## SUPPLIED ENTRIES

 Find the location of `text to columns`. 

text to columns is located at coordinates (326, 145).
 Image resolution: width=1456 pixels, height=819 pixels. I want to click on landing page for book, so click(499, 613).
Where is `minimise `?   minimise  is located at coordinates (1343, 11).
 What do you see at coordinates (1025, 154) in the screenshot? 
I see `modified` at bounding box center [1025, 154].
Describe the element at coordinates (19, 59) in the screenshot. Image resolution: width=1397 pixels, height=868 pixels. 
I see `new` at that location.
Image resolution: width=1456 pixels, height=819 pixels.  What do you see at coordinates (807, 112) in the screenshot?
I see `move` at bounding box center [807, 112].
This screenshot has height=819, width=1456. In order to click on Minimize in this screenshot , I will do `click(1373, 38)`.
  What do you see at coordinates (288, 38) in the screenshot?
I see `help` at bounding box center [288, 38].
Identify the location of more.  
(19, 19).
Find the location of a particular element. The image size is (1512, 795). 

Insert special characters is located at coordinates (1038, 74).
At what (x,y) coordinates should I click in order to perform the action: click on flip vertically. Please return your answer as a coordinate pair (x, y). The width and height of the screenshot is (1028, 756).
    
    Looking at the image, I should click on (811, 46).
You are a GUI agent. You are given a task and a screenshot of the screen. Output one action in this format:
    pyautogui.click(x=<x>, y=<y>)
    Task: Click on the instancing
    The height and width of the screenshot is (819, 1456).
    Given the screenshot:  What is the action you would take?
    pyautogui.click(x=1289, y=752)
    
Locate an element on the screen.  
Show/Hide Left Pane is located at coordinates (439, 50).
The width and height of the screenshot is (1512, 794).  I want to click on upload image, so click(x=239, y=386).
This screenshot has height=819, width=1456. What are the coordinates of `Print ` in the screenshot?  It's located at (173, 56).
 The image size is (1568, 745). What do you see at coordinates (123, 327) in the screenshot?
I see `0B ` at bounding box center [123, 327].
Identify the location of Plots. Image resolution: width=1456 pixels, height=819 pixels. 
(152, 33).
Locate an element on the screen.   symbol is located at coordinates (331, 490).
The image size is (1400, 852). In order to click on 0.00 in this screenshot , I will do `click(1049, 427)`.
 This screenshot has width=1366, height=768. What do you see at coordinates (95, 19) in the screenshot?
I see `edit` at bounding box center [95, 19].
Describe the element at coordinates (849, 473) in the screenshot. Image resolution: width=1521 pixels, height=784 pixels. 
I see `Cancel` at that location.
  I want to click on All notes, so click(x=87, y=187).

## WHAT IS EXPECTED
Report every line of the records that contains the string "should". Case counts.

## EXERCISE RESULT
At what (x,y) coordinates should I click in order to perform the action: click on flip vertically. Please return your answer as a coordinate pair (x, y). The width and height of the screenshot is (1028, 756).
    Looking at the image, I should click on (811, 46).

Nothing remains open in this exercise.